The Saudis still have much work to do in their true area of responsibility for terror - promoting intolerant Wahabbi teachings in madrassahs and in new mosques the Saudis set up globally as missionary work to propogate the faith.

But opposition to Israeli Colonies does not mean the Saudis are America's enemy. They have been tremendous allies of the USA in the Cold War and in responsible economic policies governing the global petroleum market.

In terms of foreign fighters, which themselves are only 4% of the insurgents, the Saudis are only 12% of that limited number of foreign fighters. Algeria, Syria, Jordan, Yemen, Sudan provide more.
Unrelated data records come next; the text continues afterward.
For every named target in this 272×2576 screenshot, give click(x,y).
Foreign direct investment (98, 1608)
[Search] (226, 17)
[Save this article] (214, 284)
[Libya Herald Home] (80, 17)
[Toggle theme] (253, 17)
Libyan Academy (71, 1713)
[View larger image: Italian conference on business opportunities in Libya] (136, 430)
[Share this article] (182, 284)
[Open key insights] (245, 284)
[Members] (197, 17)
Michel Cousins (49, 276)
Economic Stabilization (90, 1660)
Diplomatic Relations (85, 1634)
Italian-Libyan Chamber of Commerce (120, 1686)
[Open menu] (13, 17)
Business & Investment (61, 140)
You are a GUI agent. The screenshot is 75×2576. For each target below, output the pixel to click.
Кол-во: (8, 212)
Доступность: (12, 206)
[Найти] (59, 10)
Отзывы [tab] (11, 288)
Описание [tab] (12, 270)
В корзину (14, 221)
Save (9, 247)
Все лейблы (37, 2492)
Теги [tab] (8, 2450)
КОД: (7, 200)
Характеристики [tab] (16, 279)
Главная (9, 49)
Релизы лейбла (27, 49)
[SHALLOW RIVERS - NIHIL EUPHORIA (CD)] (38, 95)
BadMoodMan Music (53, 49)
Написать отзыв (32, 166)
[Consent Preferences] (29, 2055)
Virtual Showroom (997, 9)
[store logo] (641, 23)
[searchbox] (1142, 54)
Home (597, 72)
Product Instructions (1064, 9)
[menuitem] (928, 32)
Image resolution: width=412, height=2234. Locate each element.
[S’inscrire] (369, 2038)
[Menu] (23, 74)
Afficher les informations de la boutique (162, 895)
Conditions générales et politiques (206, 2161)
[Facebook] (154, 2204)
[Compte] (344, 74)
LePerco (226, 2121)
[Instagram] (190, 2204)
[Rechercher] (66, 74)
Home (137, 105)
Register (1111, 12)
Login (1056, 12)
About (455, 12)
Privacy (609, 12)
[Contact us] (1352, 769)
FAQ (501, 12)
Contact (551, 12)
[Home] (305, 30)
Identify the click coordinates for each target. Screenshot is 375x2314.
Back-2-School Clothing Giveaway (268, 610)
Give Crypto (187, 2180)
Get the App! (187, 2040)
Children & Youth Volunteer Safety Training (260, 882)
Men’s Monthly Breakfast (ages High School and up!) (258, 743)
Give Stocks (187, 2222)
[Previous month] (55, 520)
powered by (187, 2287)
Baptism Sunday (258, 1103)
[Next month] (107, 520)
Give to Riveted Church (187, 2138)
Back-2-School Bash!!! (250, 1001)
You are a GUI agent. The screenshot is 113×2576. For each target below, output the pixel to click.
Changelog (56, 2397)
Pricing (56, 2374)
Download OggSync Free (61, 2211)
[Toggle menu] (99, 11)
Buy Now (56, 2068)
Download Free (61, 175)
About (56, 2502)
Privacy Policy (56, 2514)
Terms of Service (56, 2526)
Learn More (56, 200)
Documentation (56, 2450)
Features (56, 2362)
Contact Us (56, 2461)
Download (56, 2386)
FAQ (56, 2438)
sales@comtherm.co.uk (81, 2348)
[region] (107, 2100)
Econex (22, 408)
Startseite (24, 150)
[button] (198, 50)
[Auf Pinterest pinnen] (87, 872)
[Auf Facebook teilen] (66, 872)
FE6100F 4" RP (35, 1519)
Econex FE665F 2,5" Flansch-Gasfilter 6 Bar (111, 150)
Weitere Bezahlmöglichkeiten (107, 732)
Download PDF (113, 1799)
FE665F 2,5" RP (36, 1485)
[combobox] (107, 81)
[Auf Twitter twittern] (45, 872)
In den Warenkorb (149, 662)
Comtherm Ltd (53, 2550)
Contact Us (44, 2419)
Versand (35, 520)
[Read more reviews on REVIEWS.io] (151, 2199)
And the Saudis found have largely been guillible young men with no past ties to terror riled up by the mosque preachers the Saudis are finally beginning to crack down on. And the Saudis are not known to be crossing the Saudi Border because unlike the Americans in Iraq who lack the priorities or the troops to guard the Iraq Border, the Saudis are stopping people on their side. The Saudis that do infiltrate are going to Syria, no visa needed, then crossing the Syrian Border America doesn't guard.

MEMRI is an Israeli outfit that rightly believes KSA is bad for Zionism. But always tries to push the line that KSA is against America and American interests - which is not true.

9/28/2005 03:03:00 AM  
Blogger Jeff Kouba said...

I really do marvel at the amazing skill shown by the US military in adapting to the situation they faced in Iraq. Given the number of troops they had, the nature of the enemy, they have achieved great successes, and momentum seems to be building.

9/28/2005 06:04:00 AM  
Blogger NahnCee said...

cedarford - to quote the Great Seinfeld, "yadda yadda yadda ..."

9/28/2005 09:11:00 AM  
Blogger trish said...

nahncee,

When Porter Goss says "We know where he is," he does not mean that we have his location down to three square kilometers. But that's one - and only one - of the prohibitive reqirements for any action in Pakistan. No one is going to "flood" the mountains with hundreds or thousands of Americans in uniform, running all over hell and back among Pakistanis (tribals) who will kill them and Pakistanis (ISI and Army) who will betray the whole objective. Not gonna happen.

It's a different operating environment in Iraq because there we have, in theory anyway, freedom of action. Semi-permissive environment, at least. Your team can be much larger and have more support at hand. Who knows how many times we've come close or think we have. But the idea that Zarqawi (or OBL, for that matter) is being left free when we know where he is...is complete rubbish. Once you get a lock, you don't let go - you proceed with all speed to the target - because you know the opportunity may never again present itself.